La chirurgia vitreoretinica è un insieme di interventi chirurgici che riguardano il vitreo (la sostanza gelatinosa che riempie la parte interna dell’occhio) e la retina (la membrana sensibile alla luce nella parte posteriore dell’occhio).
Quando la retina o il vitreo sono danneggiati da malattie – ad esempio un distacco di retina, una maculopatia, una emorragia, una trazione vitreoretinica – può essere indicato un intervento chirurgico per cercare di riaccollare la retina, rimuovere il vitreo opaco, ripristinare il funzionamento della retina e preservare o migliorare la vista.
Quando può essere indicata (sintomi/situazioni)

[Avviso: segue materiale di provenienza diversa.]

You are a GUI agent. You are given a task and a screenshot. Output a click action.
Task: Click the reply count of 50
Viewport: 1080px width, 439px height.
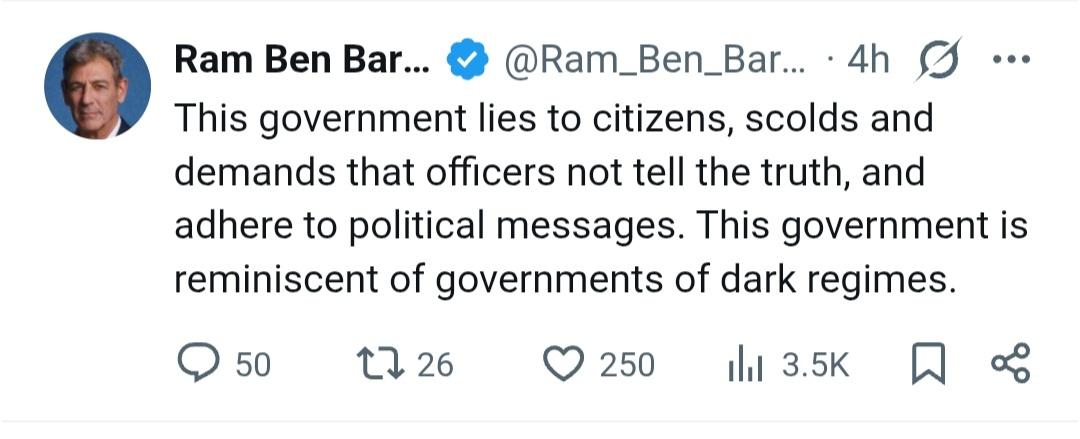253,365
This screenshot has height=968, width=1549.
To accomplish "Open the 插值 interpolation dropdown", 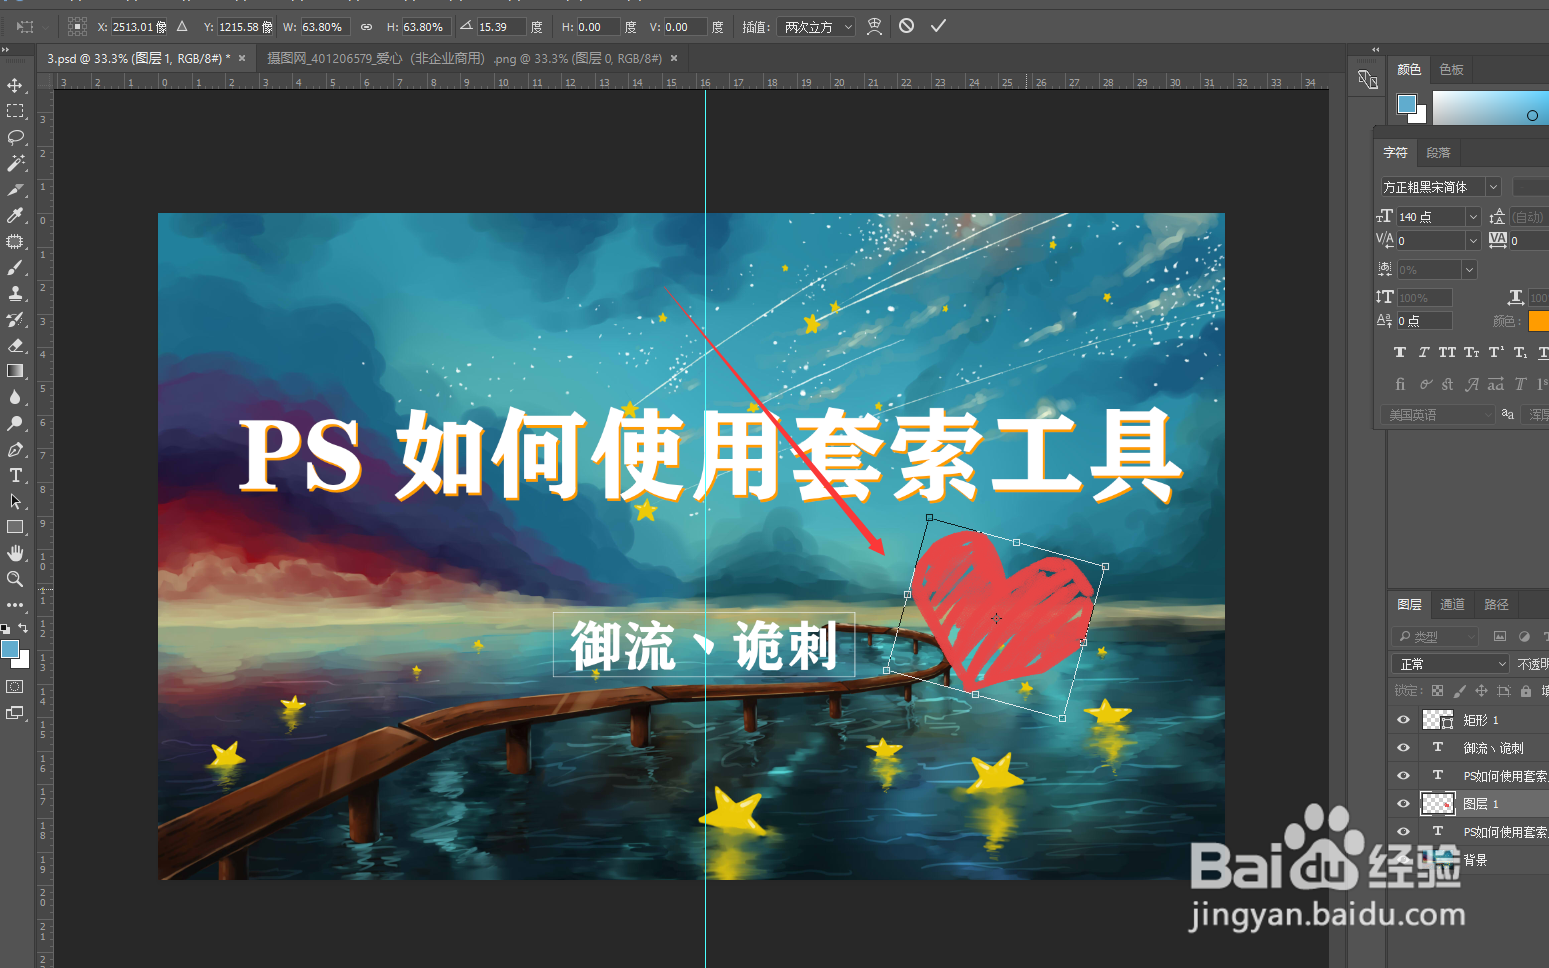I will point(815,26).
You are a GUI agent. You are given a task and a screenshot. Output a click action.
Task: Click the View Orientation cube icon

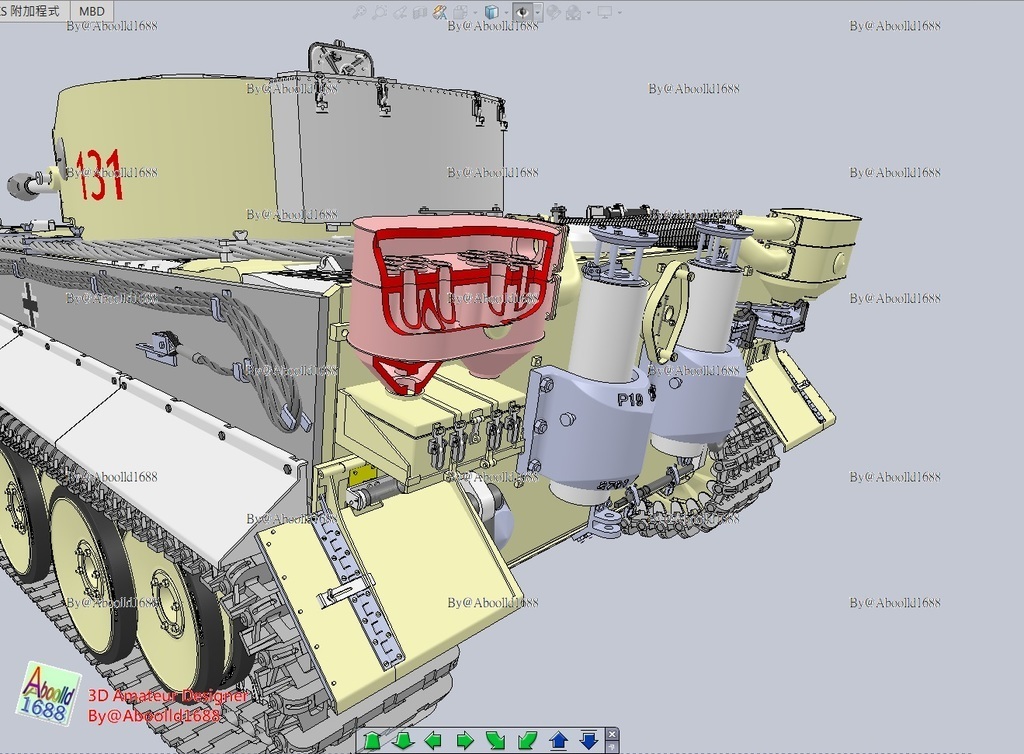point(491,12)
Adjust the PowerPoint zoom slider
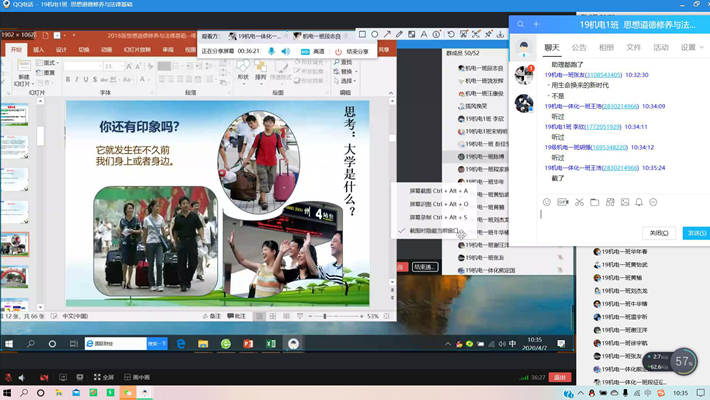The image size is (710, 400). point(325,316)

La decisione di ricorrere a chirurgia vitreoretinica dipende dal tipo di malattia e dal suo stadio. Alcune situazioni comuni che possono richiedere l’intervento sono:
- Un distacco di retina (quando la retina si stacca dalla sua sede posteriore): visione improvvisamente offuscata, comparsa di “mosche volanti” o lampi di luce, percezione di una “tenda” o “velatura” che copre la visione.
- Una membrana epiretinica o una trazione vitreoretinica: perdita della nitidezza, visione distorta, righe che appaiono ondulate.
- Emorragia vitreale importante (sangue nel vitreo) che impedisce di vedere la retina.
- Edema maculare grave, complicanze di retinopatia diabetica o altre malattie della retina che non rispondono ai trattamenti meno invasivi.
- Un foro maculare (buco nella zona centrale della retina): visione centrale compromessa.
Se hai uno di questi sintomi (calo visivo rapido, distorsione, lampi di luce, “velatura” non mobile ai movimenti dell’occhio), è importante rivolgersi tempestivamente all’oculista.
Diagnosi: come si arriva all’intervento
Prima di arrivare alla chirurgia, il medico effettua vari esami per capire la situazione e decidere il trattamento migliore:
- Visita oculistica completa, incluso esame del fondo dell’occhio (con pupilla dilatata) per osservare la retina e il vitreo.
- OCT (Tomografia a Coerenza Ottica): un esame non invasivo che mostra in dettaglio gli strati della retina, aiuta a capire se c’è trazione, membrana, edema.
- Ecografia dell’occhio (in caso di opacità del vitreo) per vedere la retina quando non è visibile direttamente.
- A volte fluorangiografia retinica per valutare circolazione e perfusione della retina.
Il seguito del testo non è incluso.